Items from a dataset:

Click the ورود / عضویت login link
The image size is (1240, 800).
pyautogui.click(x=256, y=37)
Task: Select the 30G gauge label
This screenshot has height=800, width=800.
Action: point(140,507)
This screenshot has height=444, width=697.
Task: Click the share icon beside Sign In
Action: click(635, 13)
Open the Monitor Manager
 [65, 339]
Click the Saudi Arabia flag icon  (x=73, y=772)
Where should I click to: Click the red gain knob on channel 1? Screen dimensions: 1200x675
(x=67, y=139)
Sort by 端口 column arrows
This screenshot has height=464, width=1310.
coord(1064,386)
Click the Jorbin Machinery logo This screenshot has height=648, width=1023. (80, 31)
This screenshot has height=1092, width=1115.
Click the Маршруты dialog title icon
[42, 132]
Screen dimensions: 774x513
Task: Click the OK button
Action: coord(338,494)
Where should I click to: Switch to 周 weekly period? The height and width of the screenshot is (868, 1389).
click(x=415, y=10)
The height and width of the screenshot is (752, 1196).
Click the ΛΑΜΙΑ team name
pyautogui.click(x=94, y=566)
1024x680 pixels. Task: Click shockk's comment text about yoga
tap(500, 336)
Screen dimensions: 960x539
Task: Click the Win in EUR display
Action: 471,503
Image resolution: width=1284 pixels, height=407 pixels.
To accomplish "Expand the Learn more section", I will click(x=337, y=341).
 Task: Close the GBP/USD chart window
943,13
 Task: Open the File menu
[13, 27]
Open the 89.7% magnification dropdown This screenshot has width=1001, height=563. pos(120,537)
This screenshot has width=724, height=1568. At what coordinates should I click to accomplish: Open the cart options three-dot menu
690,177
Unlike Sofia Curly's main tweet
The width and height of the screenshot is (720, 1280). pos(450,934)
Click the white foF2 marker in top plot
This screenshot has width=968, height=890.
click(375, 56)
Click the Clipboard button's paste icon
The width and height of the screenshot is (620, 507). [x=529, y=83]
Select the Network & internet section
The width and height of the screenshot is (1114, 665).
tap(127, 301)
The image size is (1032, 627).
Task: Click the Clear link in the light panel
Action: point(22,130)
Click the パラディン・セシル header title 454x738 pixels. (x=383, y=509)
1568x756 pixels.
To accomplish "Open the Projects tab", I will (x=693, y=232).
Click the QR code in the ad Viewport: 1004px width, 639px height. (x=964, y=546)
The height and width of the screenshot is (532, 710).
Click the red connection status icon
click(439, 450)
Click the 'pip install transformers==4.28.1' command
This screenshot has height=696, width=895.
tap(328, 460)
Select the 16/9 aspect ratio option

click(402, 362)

◆ Description of the task ◆
Only the lines from the top of the data through the line that contains "This screenshot has height=1092, width=1115." should be quoted, exactly as they stand.

◆ Your solution ◆
Click the ورود / عضویت login link
The image size is (1240, 800).
pyautogui.click(x=256, y=37)
Task: Select the 30G gauge label
This screenshot has height=800, width=800.
Action: point(140,507)
This screenshot has height=444, width=697.
Task: Click the share icon beside Sign In
Action: click(635, 13)
Open the Monitor Manager
 [65, 339]
Click the Saudi Arabia flag icon  (x=73, y=772)
Where should I click to: Click the red gain knob on channel 1? Screen dimensions: 1200x675
(x=67, y=139)
Sort by 端口 column arrows
This screenshot has height=464, width=1310.
coord(1064,386)
Click the Jorbin Machinery logo This screenshot has height=648, width=1023. (80, 31)
This screenshot has height=1092, width=1115.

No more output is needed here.